Appeals court rules against secret settlement
PENNSYLVANIA — If records are likely to be public under a state’s freedom of information law, a strong presumption exists that a court should not grant or maintain a settlement agreement that makes the records secret, the U.S. Court of Appeals in Philadelphia (3d Cir.) ruled in early May.
In May 1991, demoted Stroudsburg Borough police chief John Pansy sued the city in federal District Court in Scranton saying that his civil rights had been violated.
Pansy had been tried and acquitted in the County Court of Common Pleas in Stroudsburg on criminal charges of “improper handling” of parking meter money. After an investigation by the Pennsylvania attorney general’s office, he had been arrested, suspended and demoted to patrolman, and he claimed after his acquittal that the demotion and suspension violated his federal civil rights.
But Pansy and the borough reached a confidential settlement agreement and the federal judge in June 1992 filed an order that he had reviewed the settlement and would order Pansy’s action dismissed. He also ordered Pansy and the borough to abide by their agreement to keep settlement terms confidential.
In October 1992 the Pocono Record asked the borough for information and documents of the case under the Pennsylvania Right to Know Act, but borough officials denied the records citing the federal court’s order of confidentiality.

- [Given material]:

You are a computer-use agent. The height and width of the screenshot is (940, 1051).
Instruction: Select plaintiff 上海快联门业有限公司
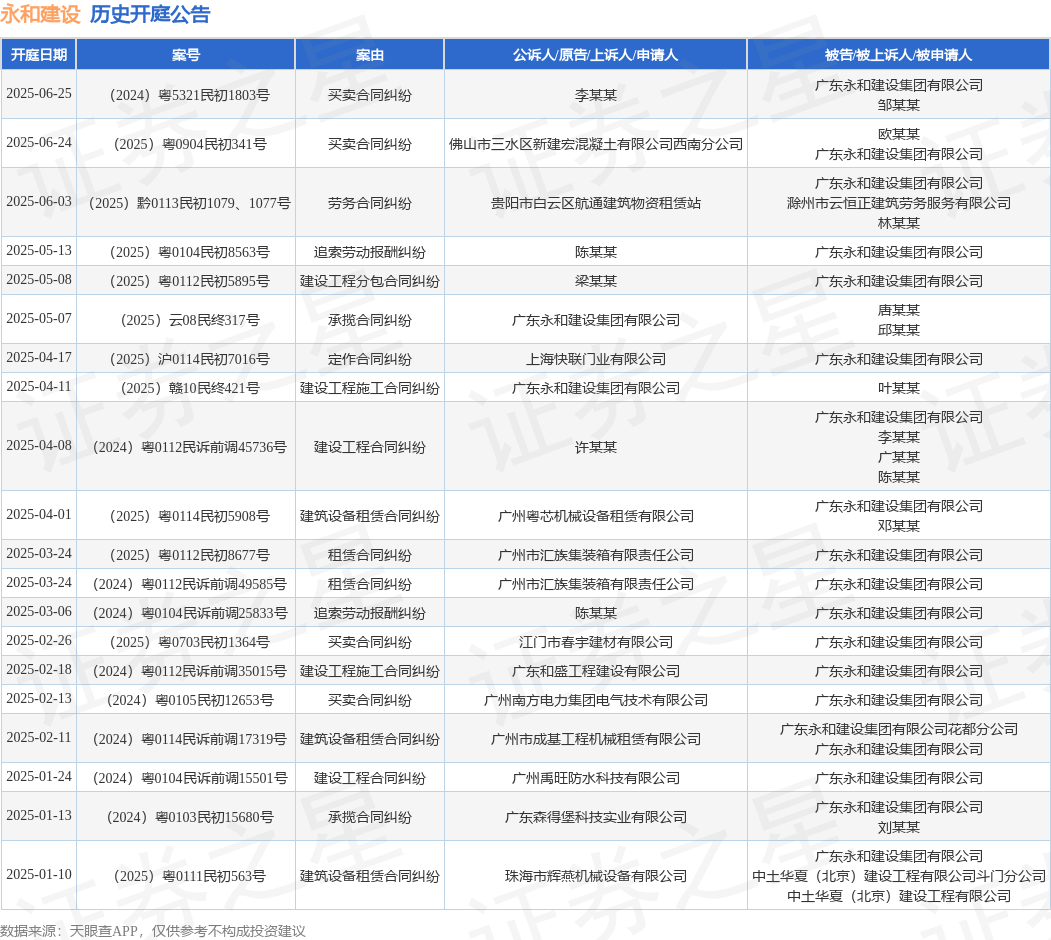pos(596,359)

- [Task description]:
Reproduce the full article about the appeals court ruling on the secret settlement, word for word. The material stands apart from the article about the appeals court ruling.

- [Written reply]:
Appeals court rules against secret settlement
PENNSYLVANIA — If records are likely to be public under a state’s freedom of information law, a strong presumption exists that a court should not grant or maintain a settlement agreement that makes the records secret, the U.S. Court of Appeals in Philadelphia (3d Cir.) ruled in early May.
In May 1991, demoted Stroudsburg Borough police chief John Pansy sued the city in federal District Court in Scranton saying that his civil rights had been violated.
Pansy had been tried and acquitted in the County Court of Common Pleas in Stroudsburg on criminal charges of “improper handling” of parking meter money. After an investigation by the Pennsylvania attorney general’s office, he had been arrested, suspended and demoted to patrolman, and he claimed after his acquittal that the demotion and suspension violated his federal civil rights.
But Pansy and the borough reached a confidential settlement agreement and the federal judge in June 1992 filed an order that he had reviewed the settlement and would order Pansy’s action dismissed. He also ordered Pansy and the borough to abide by their agreement to keep settlement terms confidential.
In October 1992 the Pocono Record asked the borough for information and documents of the case under the Pennsylvania Right to Know Act, but borough officials denied the records citing the federal court’s order of confidentiality.